El torrente Pe Cas Cor
Una nueva edición recupera los poemas encadenados de una voz singular, desaparecida en 1993, y reúne otras piezas sueltas, varias de ellas inéditas
Los poemas encadenados de Pedro Casariego Córdoba, Pe Cas Cor, tienen argumento. Están protagonizados por personajes con nombres un tanto extraños: Van Horne, el oficinista Kierkegaard, la asesina Nadezhda Zelova, Mallick el basurero, Wataksi, Paivarinta el desvergonzado, la triste señora Schneider. Los escenarios son variados, igual las cosas suceden en Nueva York o San Francisco o Hanoi o en el Distrito de la Luz Roja, pero también en una celda de prisión, el vagón de un tren, una habitación llena de telarañas, un asteroide seco. Importa la disposición de las palabras en cada poema, a ratos parecen dibujos o son caligramas, y están numerados. Los asuntos que trata son variados, “con ingredientes de la novela negra, la crónica de sucesos, las películas de serie B, el cómic o la ciencia ficción”, escribe Javier Rodríguez Marcos en uno de los prólogos de esta nueva edición.
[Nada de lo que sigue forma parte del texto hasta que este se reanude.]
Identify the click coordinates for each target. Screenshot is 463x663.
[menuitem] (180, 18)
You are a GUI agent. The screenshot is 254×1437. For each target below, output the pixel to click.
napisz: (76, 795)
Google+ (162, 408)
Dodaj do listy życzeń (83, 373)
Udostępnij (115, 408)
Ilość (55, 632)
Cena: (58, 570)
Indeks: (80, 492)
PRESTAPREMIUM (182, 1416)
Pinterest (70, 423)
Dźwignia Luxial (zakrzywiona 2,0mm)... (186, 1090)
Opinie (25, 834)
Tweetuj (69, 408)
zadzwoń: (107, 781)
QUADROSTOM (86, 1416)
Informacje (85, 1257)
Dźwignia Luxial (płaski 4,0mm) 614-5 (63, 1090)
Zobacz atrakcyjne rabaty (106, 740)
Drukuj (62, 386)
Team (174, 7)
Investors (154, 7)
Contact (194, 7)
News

En el otro, el fallecido Ángel González apunta a la voz que atraviesa la obra entera de Pe Cas Cor y que “expone con transparente sinceridad su atormentada intimidad y las carencias que lo aquejan: la soledad, la incomunicación, la incertidumbre, la búsqueda difícil del amor”.
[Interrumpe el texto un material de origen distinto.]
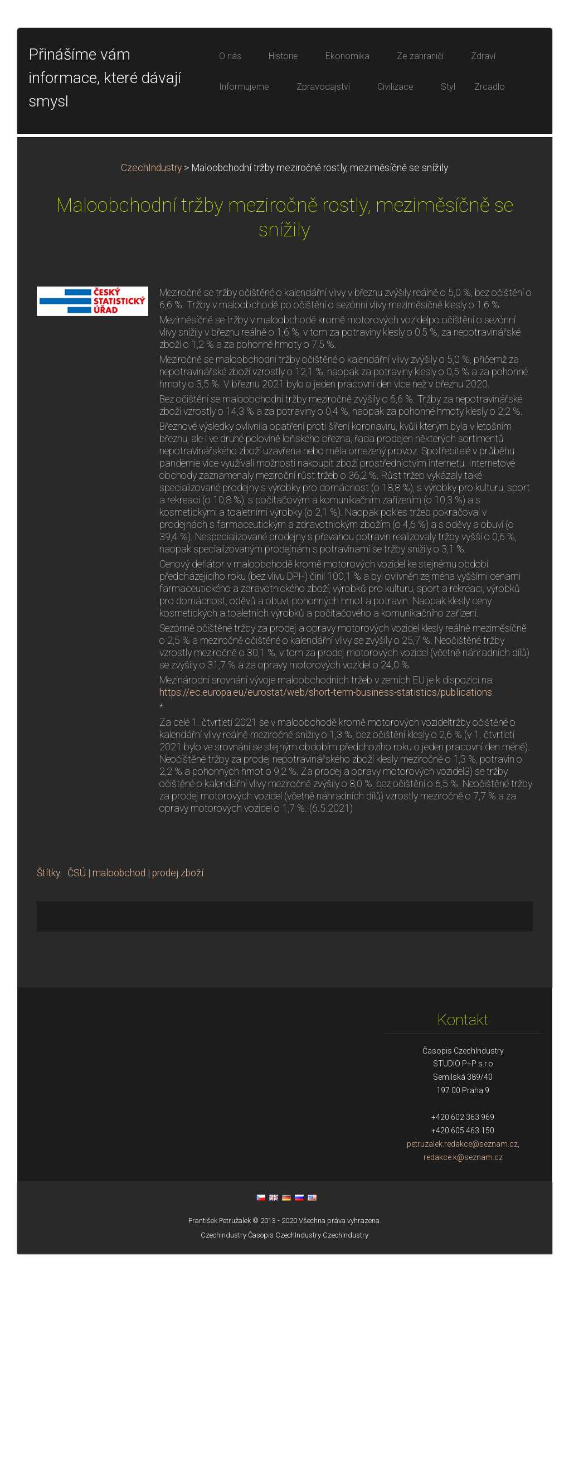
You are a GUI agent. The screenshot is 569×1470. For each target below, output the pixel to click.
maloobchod (119, 1089)
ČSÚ (76, 1089)
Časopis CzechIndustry (284, 1451)
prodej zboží (177, 1089)
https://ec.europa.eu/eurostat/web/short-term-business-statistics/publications (325, 908)
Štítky (48, 1089)
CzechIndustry (151, 384)
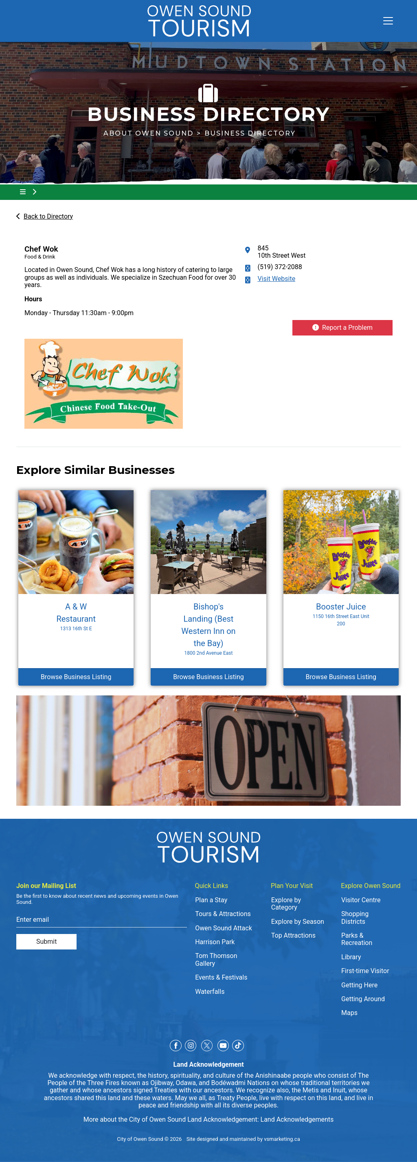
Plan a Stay (211, 900)
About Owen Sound (148, 133)
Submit (46, 941)
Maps (349, 1013)
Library (351, 957)
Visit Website (276, 279)
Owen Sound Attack (223, 928)
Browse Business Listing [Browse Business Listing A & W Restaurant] (76, 677)
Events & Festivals (221, 977)
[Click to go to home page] (199, 21)
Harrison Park (215, 942)
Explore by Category (286, 903)
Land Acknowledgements (297, 1119)
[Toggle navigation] (384, 21)
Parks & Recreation (356, 939)
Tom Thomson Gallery (216, 959)
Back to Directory (44, 216)
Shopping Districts (355, 917)
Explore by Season (297, 921)
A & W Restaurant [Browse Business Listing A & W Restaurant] (76, 617)
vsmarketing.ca (282, 1139)
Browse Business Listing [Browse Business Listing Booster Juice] (341, 677)
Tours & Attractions (223, 914)
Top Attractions (293, 935)
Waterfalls (209, 991)
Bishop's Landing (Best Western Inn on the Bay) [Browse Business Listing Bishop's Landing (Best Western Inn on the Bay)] (208, 629)
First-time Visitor (365, 971)
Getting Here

Pedro Casariego Córdoba habría cumplido 65 años en este 2020 y para celebrar su inclasificable obra aparece en los próximos días una nueva edición de sus Poemas encadenados (Seix Barral), que reúne los seis libros que escribió entre 1977 y 1986 —La canción de Van Horne, El hidroavión de K., La risa de Dios, Maquillaje (Letanía de pómulos y pánicos), La voz de Mallick y Dra— y que incluye los poemas sueltos —algunos inéditos— que iba haciendo al margen de sus proyectos unitarios.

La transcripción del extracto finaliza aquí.